#### [Directions]
Below are the records; copy each line in which "computer" occurs.

#### [Information shown]
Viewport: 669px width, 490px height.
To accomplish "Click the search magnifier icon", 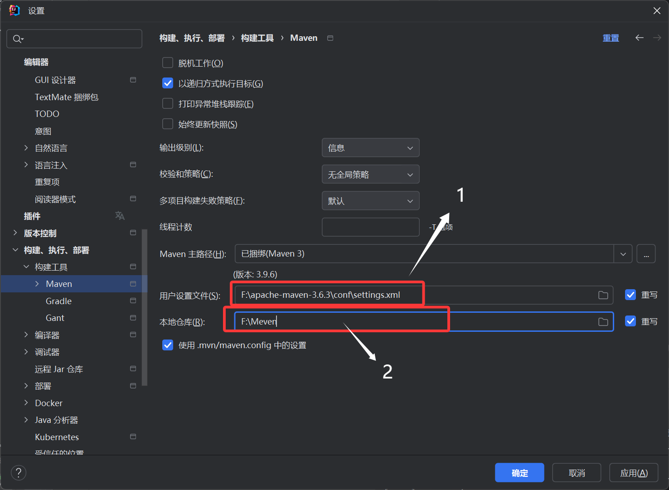I will point(17,39).
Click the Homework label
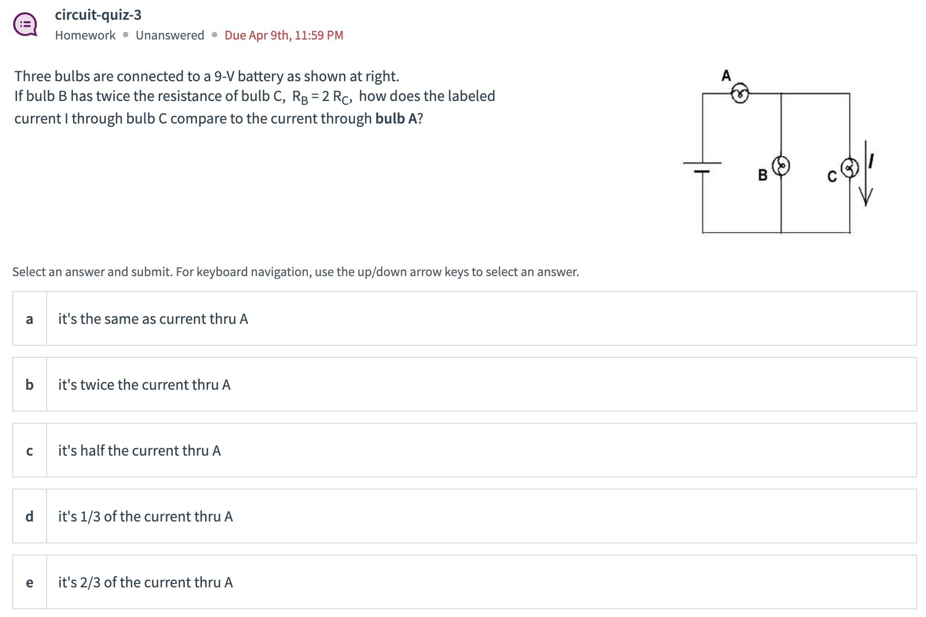 pyautogui.click(x=84, y=35)
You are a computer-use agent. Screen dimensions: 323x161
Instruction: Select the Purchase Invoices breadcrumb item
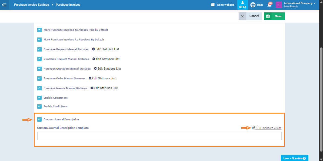pyautogui.click(x=68, y=5)
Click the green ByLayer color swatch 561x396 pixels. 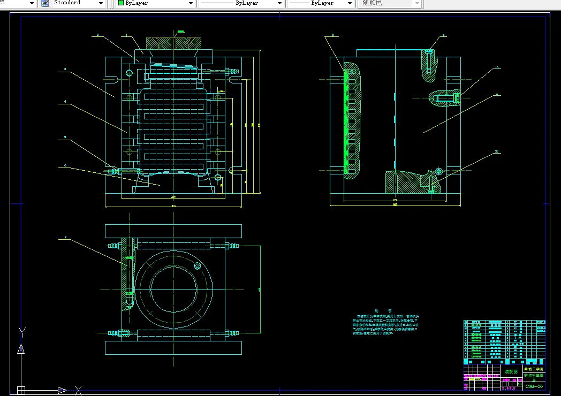coord(121,3)
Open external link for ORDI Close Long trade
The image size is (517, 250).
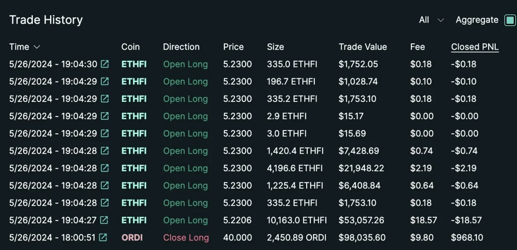(103, 238)
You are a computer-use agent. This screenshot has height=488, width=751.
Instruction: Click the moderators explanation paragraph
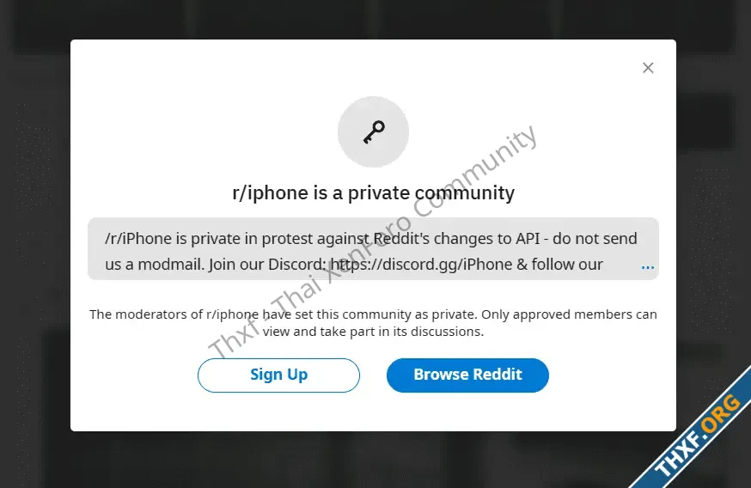tap(373, 323)
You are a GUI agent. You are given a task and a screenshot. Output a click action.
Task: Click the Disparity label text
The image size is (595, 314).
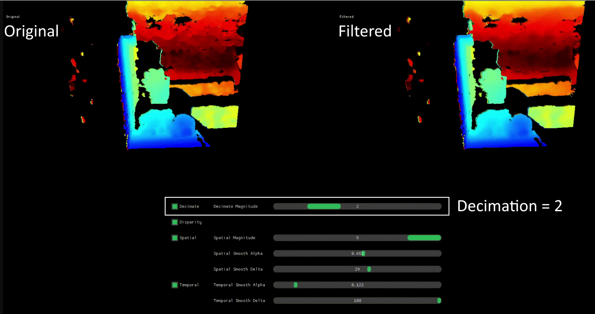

#### [Your solution]
You are a computer-use agent. Screen dimensions: 323x161
You are a computer-use agent. This screenshot has height=488, width=751.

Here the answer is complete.